Be direct, honest, and make it clear without being to insulting.
    The most loved post in topic
ropefish
3 years ago • Mar 28, 2020
ropefish • Mar 28, 2020
Mature people will respond to polite honest rejection in a mature way. If someone responds immaturely, just appreciate that you didn't end up with someone who can't appreciate honesty. They still have growing to do (as do we all). Hopefully they'll learn from the experience.

Take it from a people pleaser who used to ghost in order to avoid being honest. It'll probably at least sting a little either way anyway, and honesty is for sure the best policy. As far as specifics go, I normally say that the chemistry's just not there, which is true for me in all cases. That way it's not the fault of either party, you're just not compatible.
JD Dom​(dom male)
3 years ago • Mar 28, 2020

Rejection

JD Dom​(dom male) • Mar 28, 2020
THank you all for your good ideas. I ended up being direct about us not having the right chemistry. Which is true. So thanks for the help.
Dunimos​(dom male)
3 years ago • Mar 29, 2020
Dunimos​(dom male) • Mar 29, 2020
It's tough sometimes for Doms to do this odly. It shows the kind of Dom you are for caring about the others reaction. Commendable sir... good man.
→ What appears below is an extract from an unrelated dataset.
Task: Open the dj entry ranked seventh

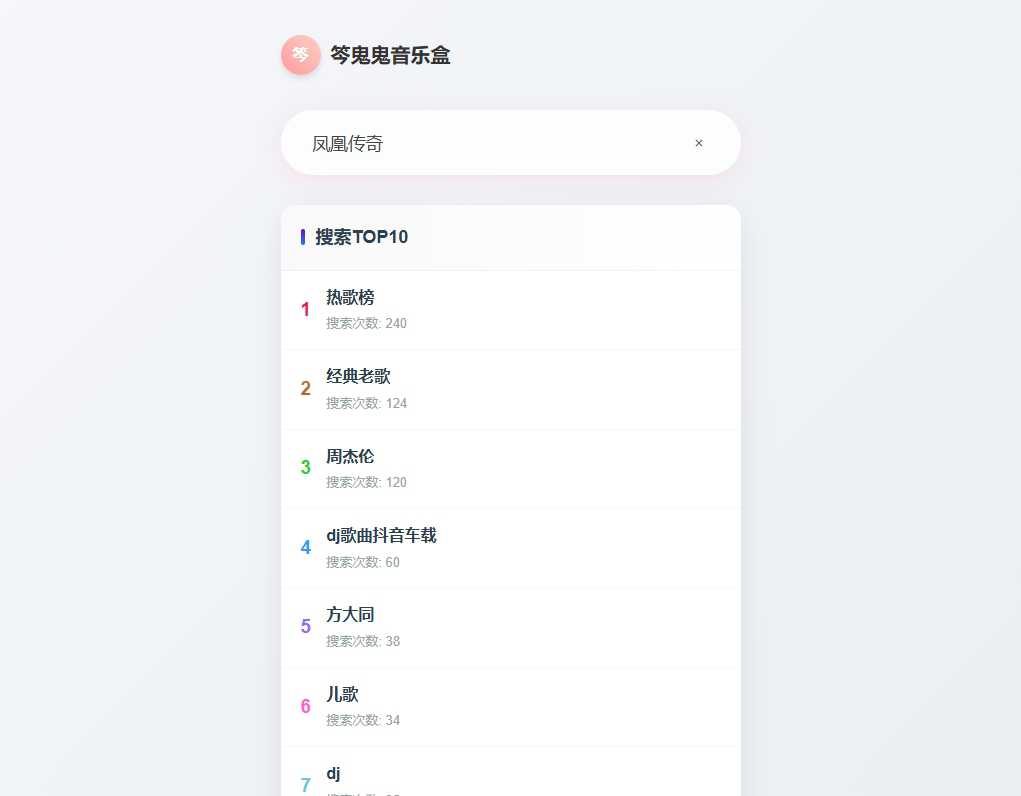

Chemistry is a good out, and offer to keep in touch and all may also help. I'm in communication with a few submissives who know we will not pursue anything but they need some guidance or some outlet for their submissive nature.

As much as I appreciate this site and sites like it, I think we need a cultural norm where submissives are protected and Dominants are propey developed to understand the responsibility. I think the lack of such training and protection is what enables so many submissives to be taken advantage of and end up hurt.

Rant over... I 😁
Byrdie​(switch female){rl only}
3 years ago • Mar 29, 2020

Not debatable.

My go-to is, "I'm just not feeling it." Most people, hurt or not, accept this and move on. Some try to ask for more specific details, but based on my history:

* giving details can lead to more pain than just the rejection, especially when I can give multiple examples of crap behavior that can't be justified without some serious soul searching

* "not feeling it" doesn't give them anything to debate with me, and they're looking for an arguing point to try to change my mind with their words after me just experiencing the person directly couldn't convince me

If they pitch a fit, I walk away. I said my piece, and it's not my job to teach them how to adult enough (or whatever the issue is) and thus turn them into who I'm looking for.


Last edited by * on Sun Mar 29, 2020 9:17 pm, edited 2 times in total
No Body​(dom male)
3 years ago • Mar 29, 2020
No Body​(dom male) • Mar 29, 2020
Been there a few times. Just talk to them and let them know it is not going to happen. Friendship is one thing but nothing else.